ARRIVÉE DE M. DE CHATEAUBRIAND A ROME. SES PREMIÈRES ÉMOTIONS. ARRIVÉE DE M. LE CARDINAL FESCH. PRÉSENS DU PAPE A LA LÉGATION QUI SE RETIRE. DÉPART DE M. CACAULT.

Nous avons vu M. Cacault portant sur divers actes et diverses questions de haute politique, les méditations de son génie actif, déterminé, courageux, et à la fois réservé, sage et prudent. Nous avons vu, et il est inutile de le répéter davantage, à quel point ce révolutionnaire corrigé s'étoit fait chérir du souverain Pontife et de son ministre nous avons même vu le général consul rendre un hommage éclatant à ses talens, et les ministres de ce premier magistrat de la France témoigner à un si habile négociateur leur estime et leur considération. Un coup inattendu, ou plutôt qu'il prévoyoit depuis longtemps, et qu'il savoit n'être que différé, vient de le frapper : il se résigne; il refuse les légations d'Italie; selon lui il est juste, puisqu'il n'a pas de fortune, qu'on ne suspende pas son traitement; en même temps il ne veut plus rien dire

sur Rome, sur ses destinées, sur la vénération éternelle due au Pape. Son esprit n'est plus libre, mais aucun pouvoir n'enchaîne les sentimens de son cœur. Il se croit insulté dans son ami, et au risque de refroidir les bonnes dispositions qui assurent un sort à sa misère, il va, sans avertir celui qui l'intéresse tant, tâcher à sa manière de conjurer la disgrâce qui menace son ami. Il écrit à M. de Talleyrand:

« M. de Chateaubriand est un grand auteur, un homme d'un grand mérite; cependant c'est gâter le bon effet que doit produire à Rome la légation de M. le cardinal Fesch, que de le faire arriver avec un secrétaire de légation auteur célèbre, dans les livres duquel on ira chercher quelle est la doctrine et la théologie du cardinal. Il naît déjà, à cette occasion, des idées troubles et inquiètes. Tâchez de placer mieux M. de Chateaubriand.

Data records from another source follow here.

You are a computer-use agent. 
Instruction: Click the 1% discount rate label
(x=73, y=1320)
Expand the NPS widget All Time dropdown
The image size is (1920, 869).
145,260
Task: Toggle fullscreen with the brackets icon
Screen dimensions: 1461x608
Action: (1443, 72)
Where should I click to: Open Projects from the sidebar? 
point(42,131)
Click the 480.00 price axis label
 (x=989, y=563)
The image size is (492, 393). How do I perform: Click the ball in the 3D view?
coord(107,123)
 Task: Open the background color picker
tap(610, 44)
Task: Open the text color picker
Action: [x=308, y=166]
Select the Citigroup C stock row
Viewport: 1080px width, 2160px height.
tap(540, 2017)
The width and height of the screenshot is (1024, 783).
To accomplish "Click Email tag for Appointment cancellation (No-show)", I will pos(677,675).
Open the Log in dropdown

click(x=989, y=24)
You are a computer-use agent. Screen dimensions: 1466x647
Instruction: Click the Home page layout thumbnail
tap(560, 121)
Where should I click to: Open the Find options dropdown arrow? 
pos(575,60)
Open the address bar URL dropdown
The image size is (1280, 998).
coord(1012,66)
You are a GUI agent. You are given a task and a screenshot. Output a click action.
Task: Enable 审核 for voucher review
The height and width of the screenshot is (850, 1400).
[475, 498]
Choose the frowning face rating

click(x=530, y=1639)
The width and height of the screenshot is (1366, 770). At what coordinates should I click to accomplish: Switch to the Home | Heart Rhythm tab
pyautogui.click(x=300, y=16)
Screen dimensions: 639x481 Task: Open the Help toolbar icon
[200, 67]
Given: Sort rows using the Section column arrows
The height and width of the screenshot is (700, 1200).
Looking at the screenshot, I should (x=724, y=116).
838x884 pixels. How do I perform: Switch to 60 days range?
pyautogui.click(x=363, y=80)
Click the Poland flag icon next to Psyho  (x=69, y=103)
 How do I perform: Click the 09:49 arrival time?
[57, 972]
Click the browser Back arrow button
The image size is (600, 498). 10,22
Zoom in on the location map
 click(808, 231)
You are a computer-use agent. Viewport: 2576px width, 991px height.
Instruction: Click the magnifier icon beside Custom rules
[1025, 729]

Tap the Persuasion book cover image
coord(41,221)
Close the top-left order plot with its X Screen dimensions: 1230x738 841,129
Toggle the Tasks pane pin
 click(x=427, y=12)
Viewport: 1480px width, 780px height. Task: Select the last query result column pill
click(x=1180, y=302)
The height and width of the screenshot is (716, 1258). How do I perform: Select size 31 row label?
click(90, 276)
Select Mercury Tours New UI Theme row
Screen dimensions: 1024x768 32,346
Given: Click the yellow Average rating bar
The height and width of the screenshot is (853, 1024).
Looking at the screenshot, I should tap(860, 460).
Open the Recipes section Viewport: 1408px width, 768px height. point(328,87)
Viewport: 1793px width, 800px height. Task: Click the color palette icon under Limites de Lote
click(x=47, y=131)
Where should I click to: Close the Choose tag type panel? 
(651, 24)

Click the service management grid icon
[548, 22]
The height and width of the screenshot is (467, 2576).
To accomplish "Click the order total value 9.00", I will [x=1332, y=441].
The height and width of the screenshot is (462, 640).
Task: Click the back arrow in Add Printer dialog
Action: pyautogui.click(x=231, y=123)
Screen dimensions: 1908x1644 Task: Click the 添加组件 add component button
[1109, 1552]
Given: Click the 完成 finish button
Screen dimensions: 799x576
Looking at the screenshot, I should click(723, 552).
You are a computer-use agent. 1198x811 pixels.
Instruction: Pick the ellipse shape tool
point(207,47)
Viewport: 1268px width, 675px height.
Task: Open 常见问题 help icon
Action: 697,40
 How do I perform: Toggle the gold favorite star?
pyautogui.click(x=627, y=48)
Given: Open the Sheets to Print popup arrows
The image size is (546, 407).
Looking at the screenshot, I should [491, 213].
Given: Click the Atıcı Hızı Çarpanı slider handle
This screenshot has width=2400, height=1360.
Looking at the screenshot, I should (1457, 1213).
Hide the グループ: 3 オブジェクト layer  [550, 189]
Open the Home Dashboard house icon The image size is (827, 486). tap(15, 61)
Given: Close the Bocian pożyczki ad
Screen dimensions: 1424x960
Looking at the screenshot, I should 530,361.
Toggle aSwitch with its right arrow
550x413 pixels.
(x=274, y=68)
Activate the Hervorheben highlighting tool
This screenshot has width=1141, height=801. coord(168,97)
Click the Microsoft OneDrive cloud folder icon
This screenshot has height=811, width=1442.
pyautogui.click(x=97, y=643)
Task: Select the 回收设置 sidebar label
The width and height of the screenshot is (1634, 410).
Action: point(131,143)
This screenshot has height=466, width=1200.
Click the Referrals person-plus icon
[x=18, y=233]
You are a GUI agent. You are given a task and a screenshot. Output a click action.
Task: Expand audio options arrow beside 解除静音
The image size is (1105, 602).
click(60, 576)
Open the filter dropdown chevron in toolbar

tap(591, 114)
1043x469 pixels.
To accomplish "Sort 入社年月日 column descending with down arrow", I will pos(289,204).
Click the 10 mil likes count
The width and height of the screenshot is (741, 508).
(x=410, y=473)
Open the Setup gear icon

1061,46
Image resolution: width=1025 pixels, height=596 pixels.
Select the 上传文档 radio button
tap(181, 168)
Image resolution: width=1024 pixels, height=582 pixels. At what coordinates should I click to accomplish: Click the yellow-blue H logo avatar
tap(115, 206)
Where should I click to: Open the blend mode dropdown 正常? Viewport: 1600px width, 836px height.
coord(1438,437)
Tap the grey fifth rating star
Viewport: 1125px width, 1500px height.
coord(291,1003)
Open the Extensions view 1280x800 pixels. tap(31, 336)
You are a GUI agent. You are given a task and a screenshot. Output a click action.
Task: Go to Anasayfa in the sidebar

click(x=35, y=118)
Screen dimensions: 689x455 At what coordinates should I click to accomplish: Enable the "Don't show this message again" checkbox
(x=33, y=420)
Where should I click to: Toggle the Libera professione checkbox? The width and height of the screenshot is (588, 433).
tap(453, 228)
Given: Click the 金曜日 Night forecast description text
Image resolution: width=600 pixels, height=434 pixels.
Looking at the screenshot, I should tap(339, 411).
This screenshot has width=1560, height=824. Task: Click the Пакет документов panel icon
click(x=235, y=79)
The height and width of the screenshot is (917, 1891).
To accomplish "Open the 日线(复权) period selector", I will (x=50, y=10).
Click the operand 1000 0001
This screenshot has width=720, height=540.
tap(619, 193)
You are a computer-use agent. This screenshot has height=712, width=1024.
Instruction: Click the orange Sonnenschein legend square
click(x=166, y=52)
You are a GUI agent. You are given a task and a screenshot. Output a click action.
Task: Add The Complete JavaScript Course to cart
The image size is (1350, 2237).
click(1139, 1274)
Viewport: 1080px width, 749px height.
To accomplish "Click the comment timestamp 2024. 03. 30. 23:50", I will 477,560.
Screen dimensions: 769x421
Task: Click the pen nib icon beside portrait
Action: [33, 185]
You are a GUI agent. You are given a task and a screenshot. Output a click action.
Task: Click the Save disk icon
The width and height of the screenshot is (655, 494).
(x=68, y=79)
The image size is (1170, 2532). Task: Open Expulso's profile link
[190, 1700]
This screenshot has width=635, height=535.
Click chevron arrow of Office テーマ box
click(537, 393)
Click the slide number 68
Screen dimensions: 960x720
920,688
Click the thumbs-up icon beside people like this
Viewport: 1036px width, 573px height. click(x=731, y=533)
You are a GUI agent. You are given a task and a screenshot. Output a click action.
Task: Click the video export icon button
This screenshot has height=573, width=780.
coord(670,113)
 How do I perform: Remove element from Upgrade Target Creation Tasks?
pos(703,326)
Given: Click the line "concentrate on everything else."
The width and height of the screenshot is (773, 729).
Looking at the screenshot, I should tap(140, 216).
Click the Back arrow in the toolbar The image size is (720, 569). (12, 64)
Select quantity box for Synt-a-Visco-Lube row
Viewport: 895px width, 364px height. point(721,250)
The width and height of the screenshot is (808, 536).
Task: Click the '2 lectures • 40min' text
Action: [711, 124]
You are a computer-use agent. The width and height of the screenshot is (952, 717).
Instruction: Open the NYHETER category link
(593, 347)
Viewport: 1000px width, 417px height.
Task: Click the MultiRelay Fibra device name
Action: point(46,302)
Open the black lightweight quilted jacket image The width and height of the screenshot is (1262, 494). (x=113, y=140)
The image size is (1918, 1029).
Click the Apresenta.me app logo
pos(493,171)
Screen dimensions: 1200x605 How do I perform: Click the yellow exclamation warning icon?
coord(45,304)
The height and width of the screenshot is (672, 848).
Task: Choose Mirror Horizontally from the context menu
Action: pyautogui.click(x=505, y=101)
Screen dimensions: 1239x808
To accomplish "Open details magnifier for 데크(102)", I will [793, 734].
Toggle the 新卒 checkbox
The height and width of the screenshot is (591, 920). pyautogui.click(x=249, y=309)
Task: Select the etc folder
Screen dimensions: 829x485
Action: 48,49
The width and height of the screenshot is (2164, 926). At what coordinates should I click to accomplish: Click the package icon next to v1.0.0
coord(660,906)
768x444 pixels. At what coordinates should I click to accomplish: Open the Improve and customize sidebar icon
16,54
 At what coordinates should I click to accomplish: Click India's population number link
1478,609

» On dit ici qu'un moine défroqué, patriote romain réfugié, viendra aussi avec la légation. M. le cardinal Fesch est excellent; mais si sa mission est gâtée par ce dernier alentour mal combiné, il n'aura pas tous les agrémens qu'il mérite. Il faudra bien cependant que la chose marche et qu'il s'en trouve content : mais considérez que Rome a besoin d'un soutien sur lequel le Pape s'appuie avec confiance. Si les choses ne s'établissent pas de cette manière, M. Fesch se tireroit d'affaire, mais le Saint Siége s'écrouleroit.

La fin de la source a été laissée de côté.